[Data supplied — start]

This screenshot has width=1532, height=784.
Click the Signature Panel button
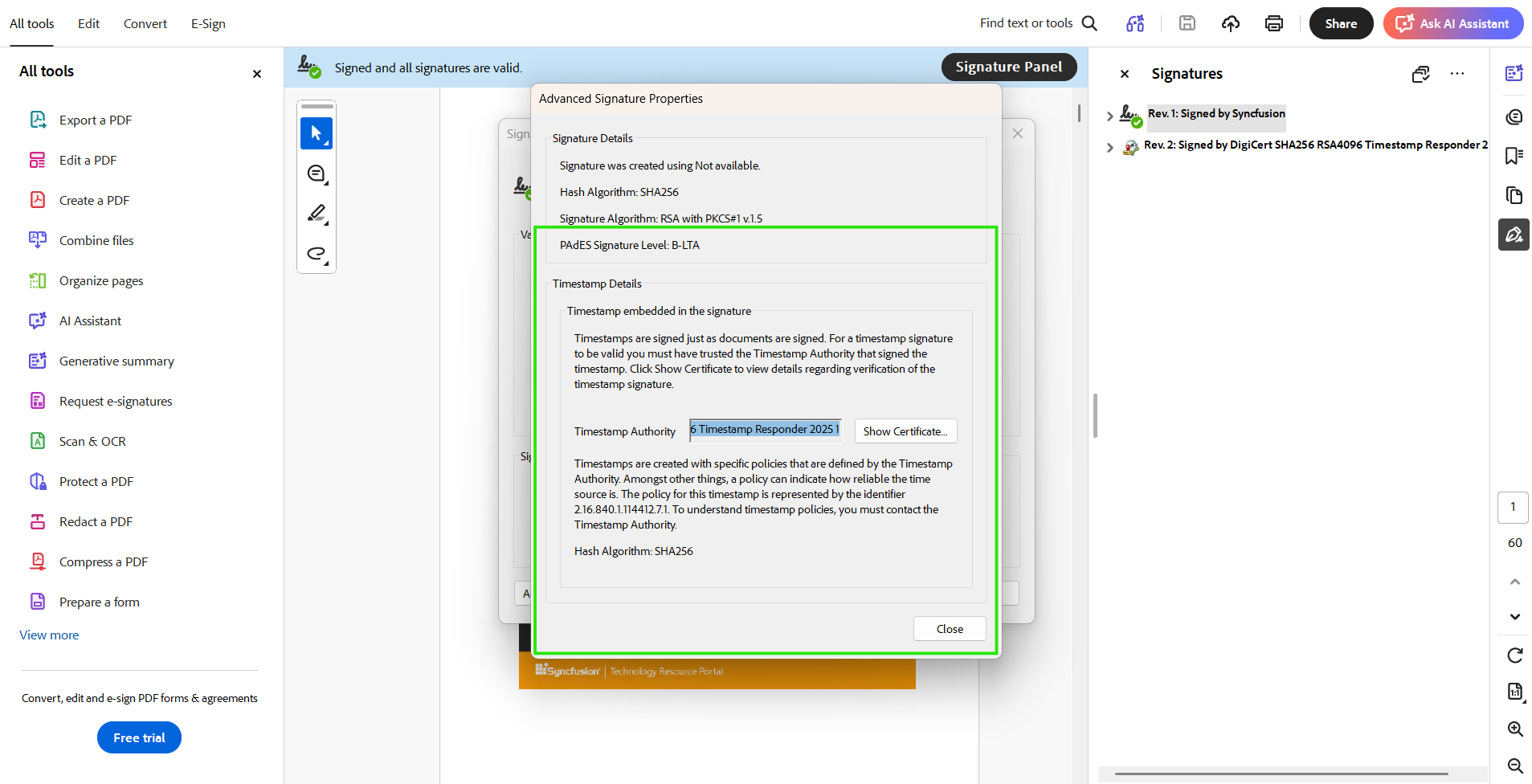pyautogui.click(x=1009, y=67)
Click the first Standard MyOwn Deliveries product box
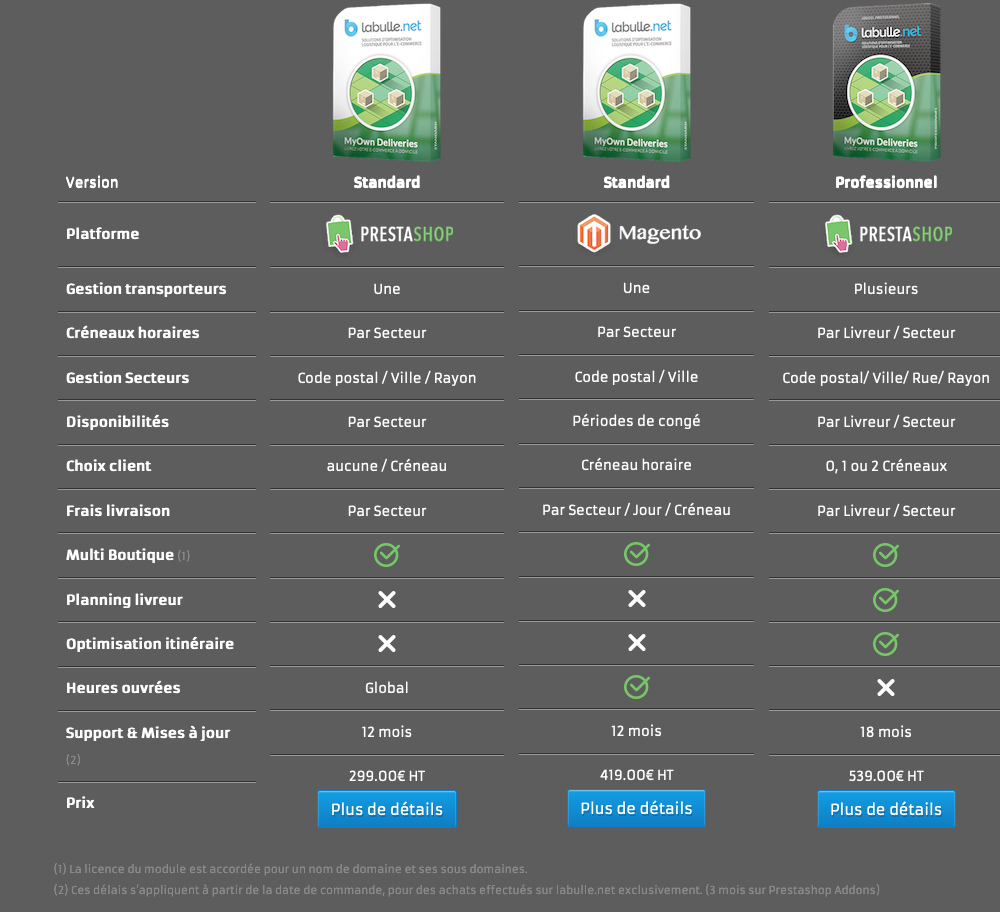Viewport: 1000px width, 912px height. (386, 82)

[Data supplied — finish]
[Data supplied — start]

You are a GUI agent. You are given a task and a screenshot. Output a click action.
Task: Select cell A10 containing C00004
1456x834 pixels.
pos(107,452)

[Data supplied — finish]

* **Work item**:
Only a number is wanted here: the count of lines in the listing above holding the string "screenshot".

* **Exercise result**:
2